Required work — Count the lines in the entries below that contain the string "button", and give only the number.

A run of entries:
□ □ □ □

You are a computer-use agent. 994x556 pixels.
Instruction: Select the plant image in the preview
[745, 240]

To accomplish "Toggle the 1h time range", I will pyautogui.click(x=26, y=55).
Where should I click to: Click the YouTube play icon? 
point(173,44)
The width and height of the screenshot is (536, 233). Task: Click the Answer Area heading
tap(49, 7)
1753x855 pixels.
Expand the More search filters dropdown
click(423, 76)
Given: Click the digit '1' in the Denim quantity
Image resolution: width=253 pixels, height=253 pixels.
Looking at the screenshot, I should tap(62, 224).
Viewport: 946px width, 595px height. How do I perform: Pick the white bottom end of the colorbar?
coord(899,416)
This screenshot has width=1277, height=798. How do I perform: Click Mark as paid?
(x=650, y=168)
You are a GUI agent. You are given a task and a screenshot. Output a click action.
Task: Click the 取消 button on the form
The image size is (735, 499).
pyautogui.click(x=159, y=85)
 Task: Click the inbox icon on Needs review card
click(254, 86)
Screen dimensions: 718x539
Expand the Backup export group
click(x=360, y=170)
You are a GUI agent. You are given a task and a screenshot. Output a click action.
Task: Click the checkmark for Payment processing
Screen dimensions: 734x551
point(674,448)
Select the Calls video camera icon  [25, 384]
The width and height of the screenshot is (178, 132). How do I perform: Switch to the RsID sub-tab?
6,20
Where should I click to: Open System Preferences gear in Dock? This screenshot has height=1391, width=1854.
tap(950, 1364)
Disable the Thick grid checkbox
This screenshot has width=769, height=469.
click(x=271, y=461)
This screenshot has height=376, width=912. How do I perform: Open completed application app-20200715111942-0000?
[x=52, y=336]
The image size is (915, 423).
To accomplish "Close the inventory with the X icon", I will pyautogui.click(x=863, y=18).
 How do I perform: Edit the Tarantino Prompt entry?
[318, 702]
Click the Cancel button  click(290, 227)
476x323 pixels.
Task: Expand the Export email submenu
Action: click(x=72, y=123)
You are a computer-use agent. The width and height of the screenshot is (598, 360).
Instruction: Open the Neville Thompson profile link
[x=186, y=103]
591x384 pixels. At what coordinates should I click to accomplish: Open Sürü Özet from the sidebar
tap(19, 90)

□ □ □ □

Reply to the task — 2